Senolytic compounds are those that selectively destroy senescent cells. As the accumulation of senescent cells is one of the root causes of aging, and senescent cells contribute directly to many specific age-related diseases, there is some interest in the development of effective senolytics. As is the case for any field of medical development, however, there are as many marginal and possible senolytic drugs as there are useful and proven senolytic drugs. The size of effect, the nature of the side-effects, and the quality of the evidence all matter greatly - indeed, this is the whole of the point when looking at whether a particular compound is viable or not.
The researchers here report on a few of the marginals and the possibles, compared against navitoclax, and observed no useful effect in a cell study. This is useful confirmatory work, even through the outcome is to be expected based on past evidence, particularly for quercetin. That said, it is important to note that different types of senescent cell have been shown to have quite different degrees of vulnerability to various classes of senolytic. It isn't quite as straightforward as failure in one cell type disqualifying a potential senolytic completely, but more a consideration of the balance of evidence from multiple studies.
Senolytic drugs hold the perspective to specifically target senescent cells and thereby to rejuvenate tissues or organisms. Several compounds have been suggested to possess senolytic effects, including navitoclax (ABT-263), quercetin, danazol, and nicotinamide riboside. ABT-263 inhibits BCL-2 protein family members, which are crucial regulators of the apoptosis pathway. ABT-263 was shown to deplete senescent cells of human umbilical vein epithelial cells (HUVECs), fibroblasts, but not human primary pre-adipocytes. Danazol is a synthetic androgen with telomere elongating capacity, which has been used to target accelerated telomere attrition - a hallmark of aging and senescence. Quercetin is a proteasome activator with anti-oxidant properties that triggers apoptosis via the BCL-2 pathway. Nicotinamide riboside increases levels of nicotinamide adenine dinucleotide (NAD+). Aged mice supplemented with nicotinamide riboside revealed increased lifespan and rejuvenated muscle stem cells.

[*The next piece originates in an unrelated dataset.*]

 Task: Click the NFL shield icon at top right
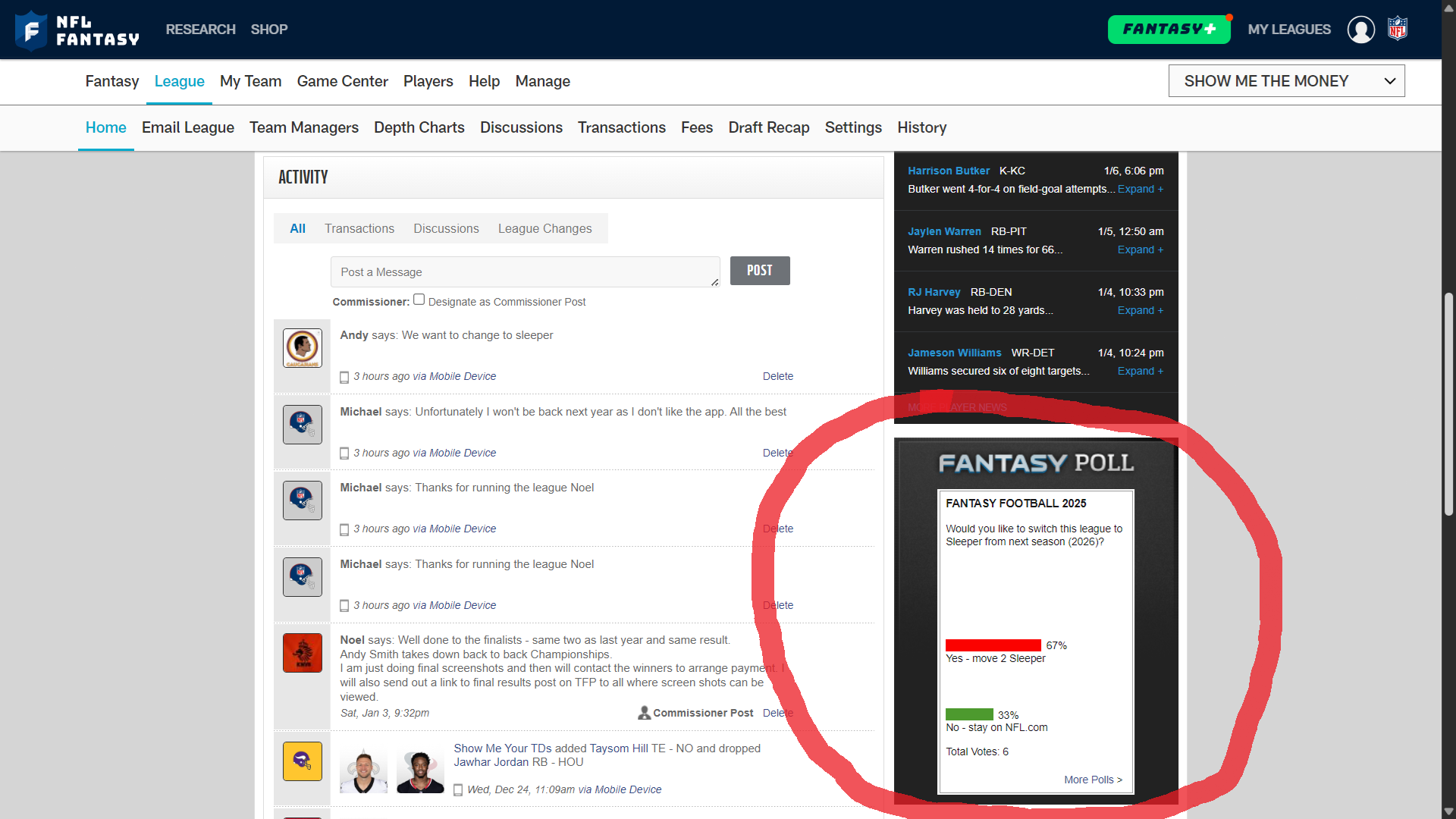(x=1398, y=29)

Primary cells undergo a limited number of divisions before entering the state of replicative senescence. The process of senescence induces changes in morphology, metabolism, secretory phenotype, and differentiation potential of cells, thereby having a significant impact on experimental outcomes and affecting their therapeutic potential. This applies particularly to mesenchymal stromal cells (MSCs), which raise high hopes in tissue engineering and are concurrently tested in a multitude of clinical trials. MSCs comprise a multipotent subset of cells, capable of differentiation towards osteogenic, chondrogenic, and adipogenic lineages. The selective removal of senescent MSCs from cultures might improve standardization and effectiveness of cell preparations for cell therapeutics in regenerative medicine. We have therefore directly compared the senolytic capacity of ABT-263, quercetin, danazol, and nicotinamide riboside in human MSCs during long-term culture.
The effects of these compounds were analysed during long-term expansion of MSCs, until replicative senescence. Furthermore, we determined the effect on molecular markers for replicative senescence, such as senescence-associated beta-galactosidase staining (SA-β-gal), telomere attrition, and senescence-associated DNA methylation changes. Experiments revealed that ABT-263 had a significant but moderate senolytic effect. This was in line with reduced SA-β-gal staining in senescent MSCs upon treatment with ABT-263. However, none of the drugs had significant effects on the maximum number of population doublings, telomere length, or epigenetic senescence predictions. Of the four tested drugs, only ABT-263 revealed a senolytic effect in human MSCs - and even treatment with this compound did not rejuvenate MSCs with regard to telomere length or epigenetic senescence signature. It will be important to identify more potent senolytic drugs to meet the high hopes for regenerative medicine.